Posted on November 16, 2016 at 8:00 am

Copyright 2016 Warner Brothers
Copyright 2016 Warner Brothers
Eddie Redmayne stars in the first film from the Harry Potter universe to be set the the past, the first to be set in the United States, and the first with a screenplay by author J.K. Rowling, who has promised that this film will be followed by four sequels. In an interview, Redmayne talked about creating his character, Newt Scamander, a Magizoologist. “One of the things I love is Newt, perhaps at the beginning of this film is certainly more capable of interacting with creatures than he is with human beings. A lot of that is about observing and listening and there is an empathy that comes in life through really listening rather than just sort of cosmetically listening that is super important. But sometimes life is so noisy and there is so much distress, everyone is shouting to be heard. Those people that truly listen, of which Newt is one, it’s an amazing quality.” His wife is an expert on antiques, so I asked which of the century items in the film she would like to bring home. “There was kind of a wizarding antique in there, in the Magical Congress of America, as Newt and Tina walked in there, there is a wand shiner which is a kind of feather-boa-ed antique machine that polishes wands and she had her eye on that.” As for him, he said he “thought long and hard” about which of the magical creatures he would like to bring home and “I couldn’t possibly say anyone other than Pickett who is the bowtruckle stick insect that has attachment issues and Newt knows he shouldn’t have favorites but he sort of can’t help it.”

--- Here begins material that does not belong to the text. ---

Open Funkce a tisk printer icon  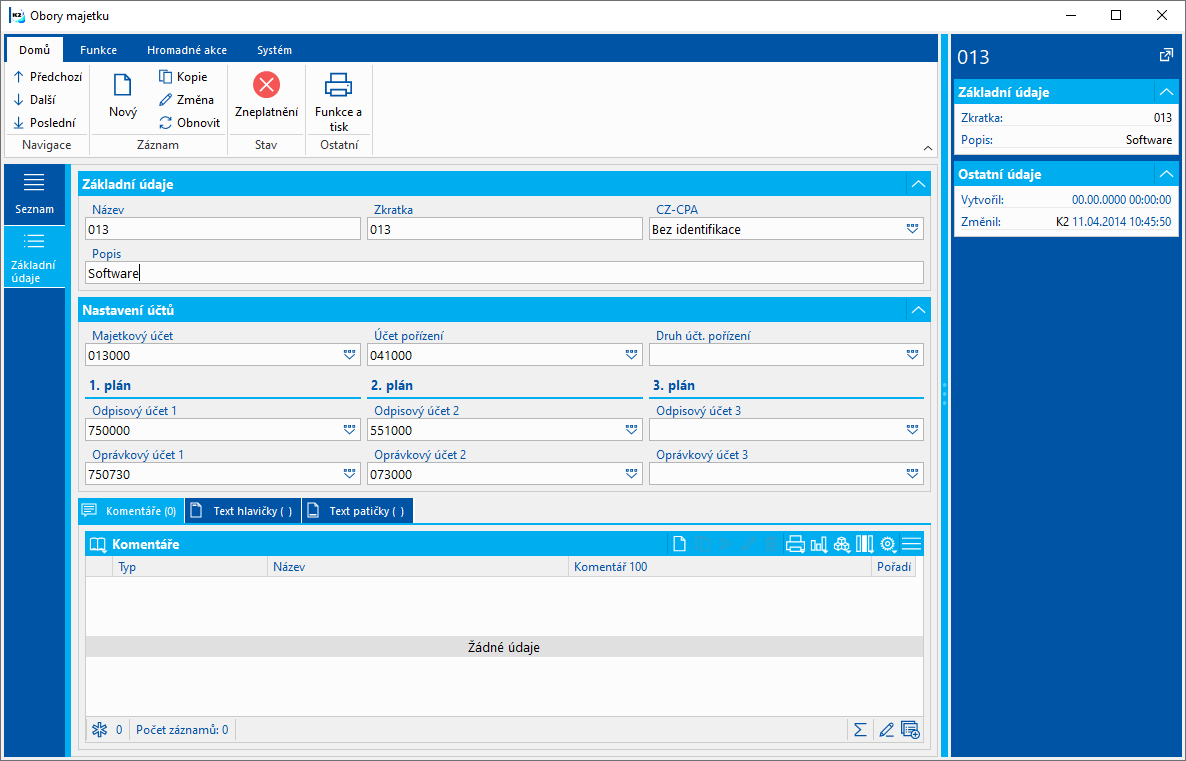(338, 85)
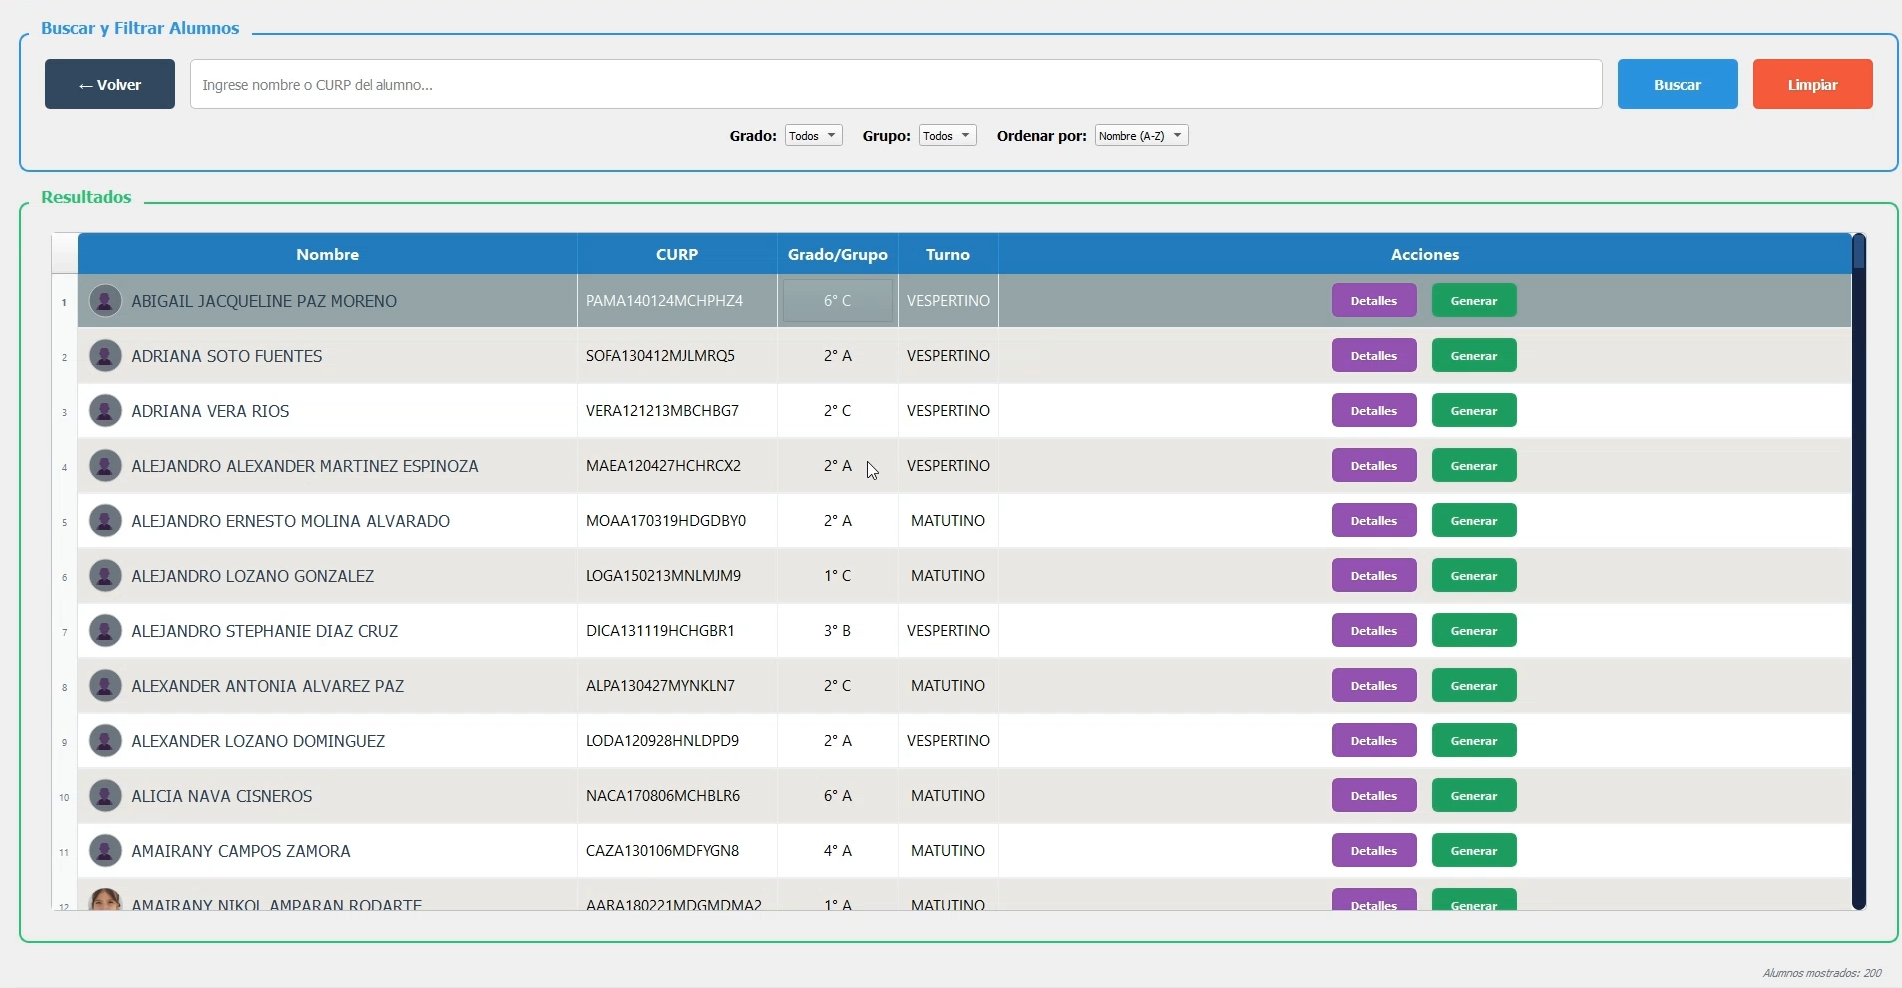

While the first film in a series is often an introduction with a lot of exposition, “whetting one’s appetite, but what I loved about this script is it always stood alone for me. I found it very moving and cathartic and a whole piece. I love the character of Newt and I would love to get to re-visit him again but I suppose that will only happen if people enjoy this film so hopefully we’ll get to make more.”

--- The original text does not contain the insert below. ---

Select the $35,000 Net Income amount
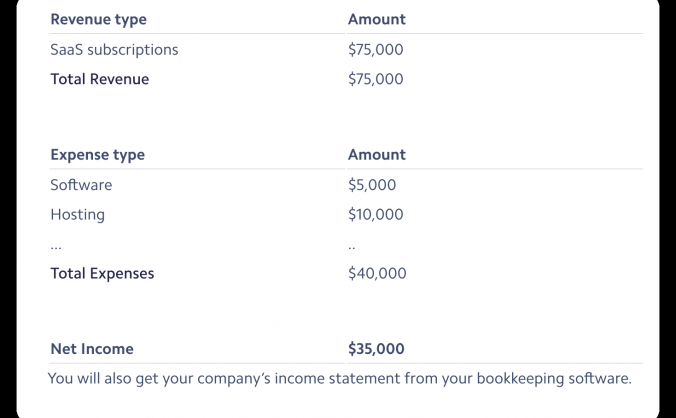676x418 pixels. (376, 349)
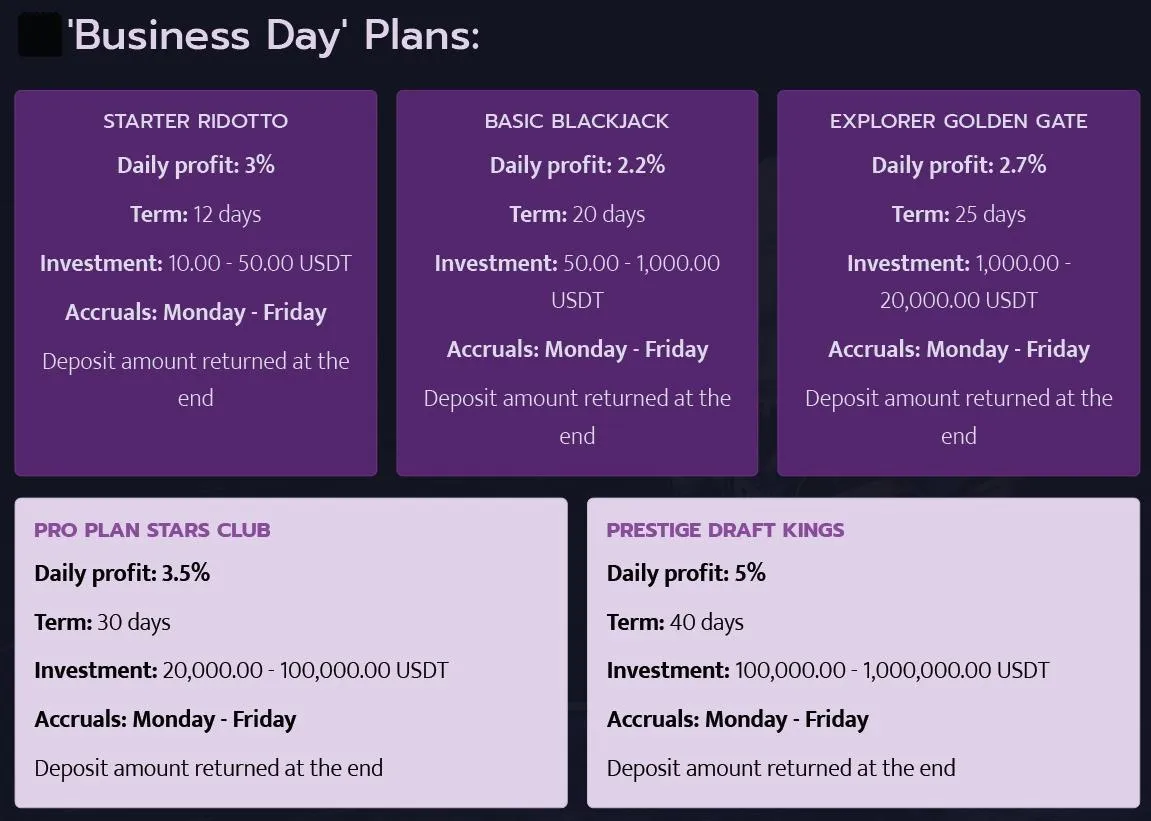This screenshot has height=821, width=1151.
Task: Click Basic Blackjack's deposit returned note
Action: pos(577,416)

He was especially grateful for a chance to work with costume design legend Colleen Atwood, and consulted with her “massively. I loved all of my wardrobe. Colleen Atwood is extraordinary. I think it was Newt’s coat that is my favorite. It was an amazing color and also I thought it was amazing how the coat could look very kind of sort of eccentric and English but then also when he whipped up the collar, he could turn into a bit of an action man. So I found that kind of cool. It’s always something that I use as part of the process of discovering who a character is. Often when you go and meet a costume designer they will have whole pages of inspiration, of photos from the period, of people’s different items of clothing. Sometimes it can be one little thing that makes a difference. In fact, in this film Newt has a little pocket watch that sits in his waistcoat that you never even see in this film but on the chain hangs a tiny little thing that Colleen found which has a little bird on it and somehow that clock, that little watch became a key into who he was, I don’t quite know how, but it was really wonderful. So I love that process and I find it a massively important part of discovering who a character is. We spoke quite a lot about the character, how the clothes would frame Newt. What I love is he hides quite a lot and it is almost as if everything is a size or two too small for him and that really affected his physicality. So when I first put the clothes on fully, I was sort of playing with his physicality and the two things merged in a good way, so that was quite reassuring.”

He had just made two period films, “The Theory of Everything” and “The Danish Girl,” and loved going back in time again. “Because of ‘The Danish Girl,’ which is also set in the 1920’s, I was kind of familiar with that period. I listened to some jazz and I got some amazing books. David Heymann, the producer of the film, give us a book of New York over the years from the 19th century into the early 20th century, sort of as photographs arrived, and so that was source material that was really useful.”